The adoption of ASC 842 resulted in the recognition of operating lease ROU assets and lease liabilities on the Company's Consolidated Balance Sheet of $442 million and $446 million, respectively, on January 1, 2019. The standard did not impact the Company's results of operations or cash flows.
Operating Leases
The Company leases certain of its property, primarily real estate, under operating leases. Operating lease ROU assets are included in Other noncurrent assets, and operating lease liabilities are included in Accounts payable, accrued and other liabilities and Other noncurrent liabilities on the Consolidated Balance Sheets. ROU assets represent the Company's right to use an underlying asset for the lease term, and lease liabilities represent the Company's obligation to make lease payments arising from the lease. Operating lease ROU assets and liabilities are recognized at commencement date based on the present value of lease payments over the lease term. Operating lease ROU assets also include any prepaid lease payments and exclude lease incentives received. The Company uses an incremental borrowing rate based on information available at commencement date in determining the present value of lease payments. Lease terms may include options to extend, generally ranging from one to five years, or to terminate the lease when it is reasonably certain that the Company will exercise that option. Lease expense is recognized on a straight-line basis over the lease term. Lease agreements may include lease and related non-lease components, which are accounted for as a single lease component. Additionally, for certain equipment leases, the Company applies a portfolio approach to effectively account for the operating lease ROU assets and liabilities.
(p)Revenue Recognition
The Company generates revenue in a number of ways, including from the delivery of account- or transaction-based processing, SaaS, business process as a service ("BPaaS"), cloud offerings, software licensing, software-related services and professional services.

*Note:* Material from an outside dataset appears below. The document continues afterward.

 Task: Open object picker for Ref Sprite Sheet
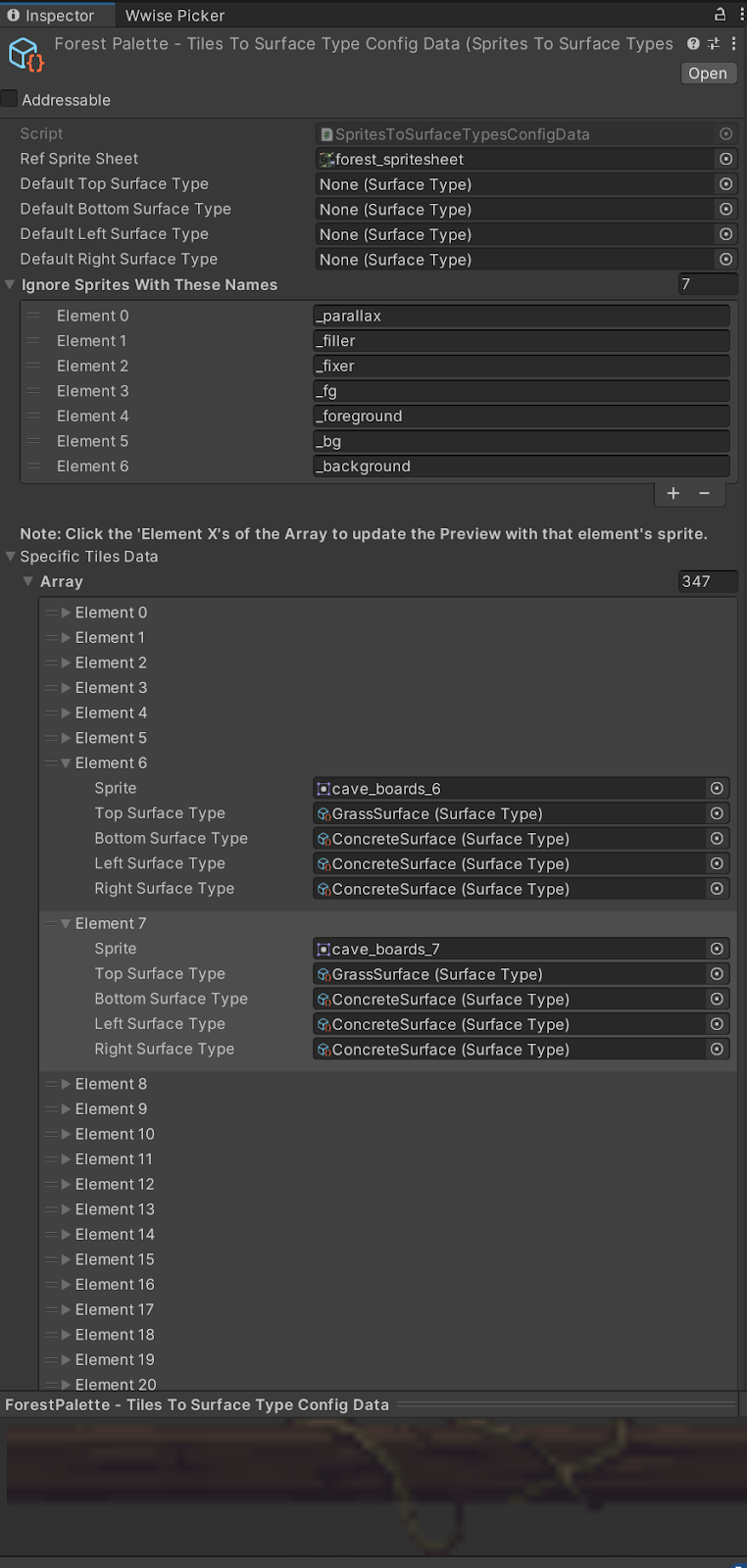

The Company enters into arrangements with customers to provide services, software and software-related services such as maintenance, implementation and training either individually or as part of an integrated offering of multiple services. At contract inception, the Company assesses the solutions and services promised in its contracts with customers and identifies a performance obligation for each promise to transfer to the customer a solution or service (or bundle of solutions or services) that is distinct - i.e., if a solution or service is separately identifiable from other items in the bundled package and if a customer can benefit from it on its own or with other resources that are readily available to the customer. To identify its performance obligations, the Company considers all of the solutions or services promised in the contract regardless of whether they are explicitly stated or are implied by customary business practices. The Company recognizes revenue when or as it satisfies a performance obligation by transferring control of a solution or service to a customer.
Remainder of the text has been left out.